- Problems:
1. From the forum thread on flashlight collections below, reproduce word for word the passage starting at "Dorcy 41-4262 (1x" and ending at "for a replacement)".
2. In the forum thread on flashlight collections below, how long does Lumalee say they have been on CPF?
::: Excerpt provided
My humble but growing collection...

Missing on the picture: L2D CE , P3D CE


----------



## Child of Rawls (Aug 9, 2007)

Here is my lowly beginner's collection, no polished stuff, no modded stuff, no McGizmo (yet):







http://www.flickr.com/photos/[email protected]/1066588082/

In order:
Peak LED Solutions Matterhorn 3 LED (1x N battery) (1st gen, HA II)
Arc AAA-P (1x AAA) (my favorite)
Dorcy 41-4262 (1x CR123)
Lumapower M303 (1x CR123) (my newest)
Inova X5 (2x CR123)
Surefire 6P Incan (2x CR123)
Brookstone Dynamo Powered (boo...looking for a replacement)
Mag 4-D Incan (4x D)


----------



## Lumalee (Aug 12, 2007)

3 weeks on CPF and I am getting there, only original light I had was the Mag aa, plus I have a few more mags and krills that are not up to being in the VIP cases.
















Just waitng for the new Fenix models due this week in the UK.

Lee


----------



## Cuso (Aug 16, 2007)

Just a couple of mine, these are form the recent Modamags Coating GB


----------



## Kiessling (Aug 16, 2007)

Nice pimping there !!! :thumbsup:


----------



## FrogmanM (Aug 17, 2007)

Here are my first set of torches since I found out about CPF(one summers worth)










It may not look like much, but I love 'em! 

oh and a few other little gadgets as well


Mayo


----------



## dolbyyy (Aug 18, 2007)

Mayo,
your flashlights look very nice and I like the way you use the lanyard ring of the A2 Aviator. It's an alternative I didn't think. Cool!:thumbsup:


----------



## Petersen (Aug 19, 2007)

FrogmanM said:


> Here are my first set of torches since I found out about CPF(one summers worth)
> 
> 
> 
> ...


Hi Mayo,
Are you happy with your Green A2 ? what are you using it for?
- Thinking of getting one,,, just can't decide which colour...

PS. Like your taste in watches


----------



## FrogmanM (Aug 19, 2007)
::::::
::: Data provided
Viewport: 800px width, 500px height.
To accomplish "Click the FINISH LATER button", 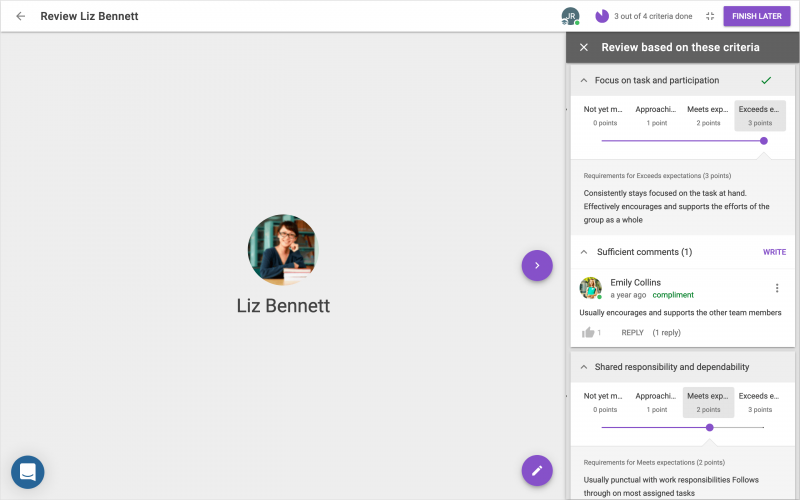I will click(x=756, y=16).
::::::
- Written responses:
1.
Dorcy 41-4262 (1x CR123)
Lumapower M303 (1x CR123) (my newest)
Inova X5 (2x CR123)
Surefire 6P Incan (2x CR123)
Brookstone Dynamo Powered (boo...looking for a replacement)

2. 3 weeks